Friday, June 2, 2017

The future is not where many people think it is

Ideas about a trial opening of Shepparton’s Maude St Mall to motor traffic are contrary to where the future lies.

The motor car is becoming increasingly irrelevant to a good life and that is not the view only of academics and environmentalists for even the executive chair of the Ford Motor Company, Bill Ford, says we’re heading for “global gridlock.
It's driverless vehicles such as this that should be the
only "cars" we see in Shepparton's Maude St Mall.
Personal mobility is an inherent good and people have resorted to many modes to fulfil that need, but the motor vehicle has stolen the march on them all.
Our towns and cities have evolved around the idea of the car, as has most everything else in modern life, and so here we are now hostage to a machine of our making and from which escape will need the dexterity of Houdini.

Technology, however, has handed us that agility and the world, and naturally Shepparton, stands on the cusp of society free from a life living as the motor car demands.

The demise of the traditional privately-owned fossil fuelled motor vehicle is upon us and within a decade or so, the on-demand electric vehicle will be scurrying around our roads.

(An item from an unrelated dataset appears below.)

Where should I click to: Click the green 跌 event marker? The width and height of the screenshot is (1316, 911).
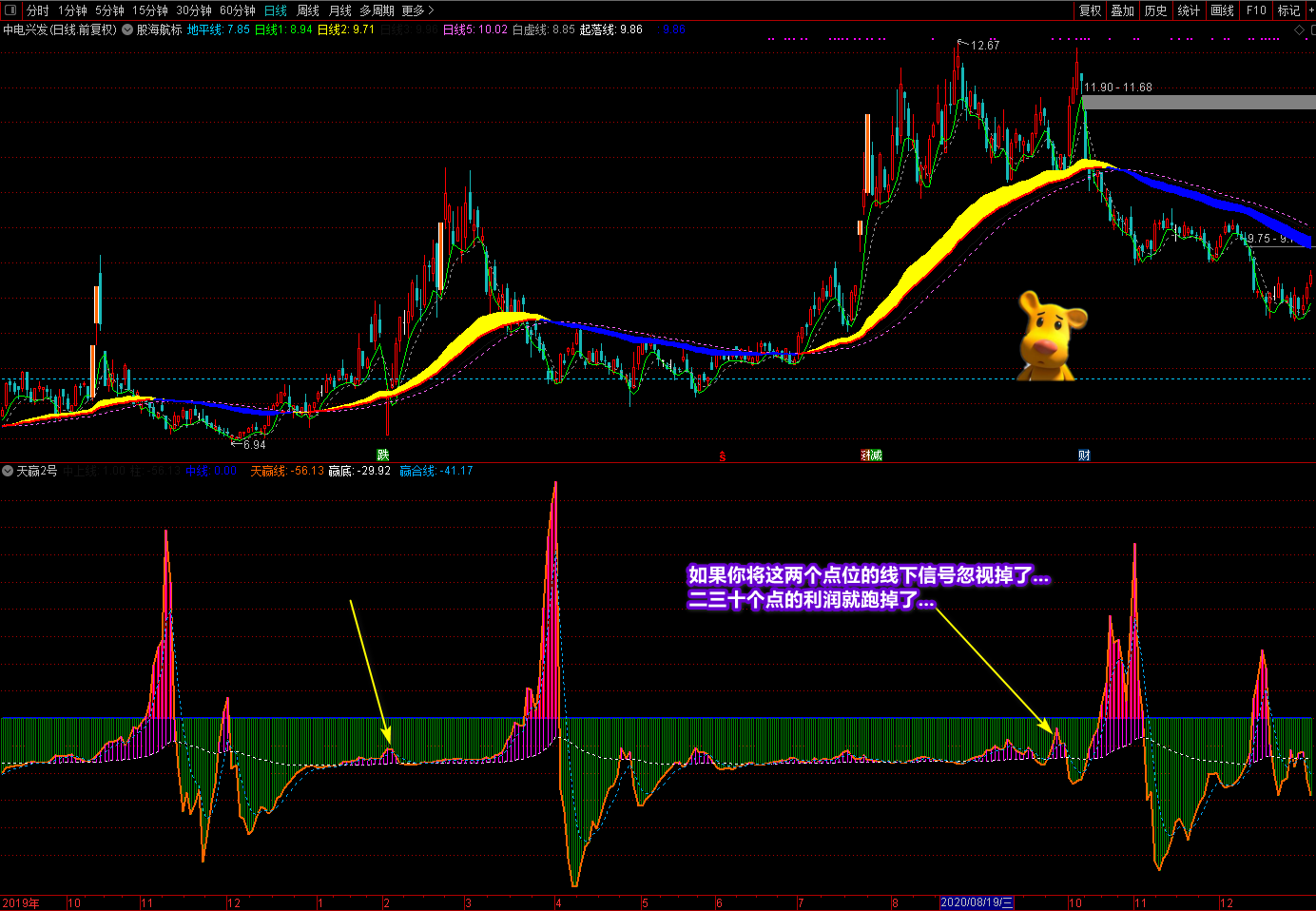383,456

Roads will not be roads as we understand them, rather small paths dedicated to electric vehicles, driverless, controlled by satellite navigation and responding to smart phone-like requests to ferry people, and goods, around the city. 

Shepparton will not be isolated from this paradigm shift and rather than bow to ideas rooted in the 20th Century,  councillors need to illustrate courage, avoid the intrusion of short-termism of those wanting cars back in the city’s mall and map out a plan allowing Shepparton to embrace 21st Century transportation.

Most people have an innate resistance to change, but this, unlike a different shade of colour on your living room wall, this is tectonic, and as such disruptive.
Rather than trialling the idea of putting conventional cars back in our mall, council should be using our money, and the city’s resources, to trial an on-demand, driverless electric vehicle, just as they are doing in other cities around the world. 

Just a few days ago a report from Stanford University economist Tony Seba, entitled “Rethinking Transportation 2020-2030”, went viral in green circles and caused spasms of anxiety in the established industries.

Seba’s report said people would stop driving altogether,  switching en masse to autonomous electric vehicles (EVs) that are ten times cheaper to run than fossil-based cars, with a near-zero marginal cost of fuel and an expected lifespan of 1 million miles.

He predicted petrol or diesel cars, buses, or trucks would not be sold anywhere in the world within eight years, with the shift, according to Seba, being driven by technology, not climate policies.


Climate policies will, of course, benefit but so will Shepparton generally, especially if the council can opt for the city becoming a place to trial the autonomous vehicle and take us beyond the anachronism of putting cars back in the mall.